The Sydney Business Chamber was established in 1825 as the Sydney Chamber of Commerce  and is the second oldest business entity in New South Wales. Today it is a division of the NSW Business Chamber.

The Chamber's mission is to represent leading corporations across Greater Sydney and advocating for public policies that enhance Sydney as a competitive, collaborative and livable global city.

Membership of the Sydney Business Chamber is drawn from the city's corporate business community, covering all industry sectors. Representing leading corporations across Greater Sydney, the Sydney Business Chamber's mission is to ensure a competitive and livable global city through collaboration with government or by advocacy to government. With offices in the CBD and Parramatta, it provides a voice for the business community and advocates on a wide range of issues.

The Sydney Business Chamber is a leading advocate for Sydney as a competitive and livable global city with policies focused on: reforming Sydney's local governance; urban renewal and planning reform; recycling state assets to fund new transport and infrastructure projects; and supporting the evolution of Sydney as a leading service economy with a strong reputation in the arts, tourism and for international education.
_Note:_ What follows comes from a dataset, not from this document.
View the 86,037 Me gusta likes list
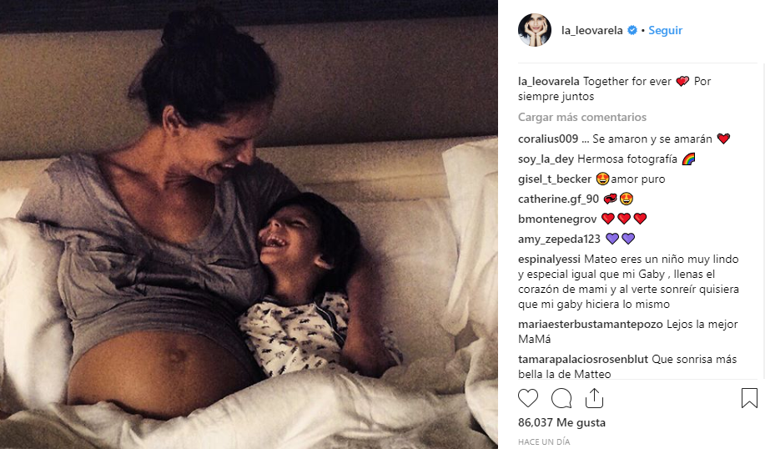 tap(561, 422)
Headed by Katherine O'Regan as executive director, the Sydney Business Chamber is a key player in shaping government policy and has worked hard to enhance Sydney as a city that attracts global investment and global talent.

The Sydney Business Chamber developed Sydney: Connected, Productive, Livable to identify priorities and actions needed to lift Sydney's international status as a global destination for business and leisure and position Western Sydney as a new economic powerhouse with a strong focus on the benefits the Western Sydney Airport will bring to the Sydney economy and reshape Western Sydney as a place to live, work, study, visit and play.
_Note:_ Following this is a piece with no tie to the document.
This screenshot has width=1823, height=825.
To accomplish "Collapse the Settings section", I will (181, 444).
Since 2012, The Chamber's efforts in Western Sydney, under the leadership of David Borger have focused on advocating ideas to grow economic opportunities across the region to provide a stimulus for existing businesses and to attract new businesses. Central to its advocacy was its successful campaign for the Badgerys Creek site to be named by the Federal Government with support from the Opposition and NSW Governments as the site of Sydney's second airport.

Chamber members also have access to high level networking events where they can discuss key issues and meet potential clients, suppliers, partners and competitors.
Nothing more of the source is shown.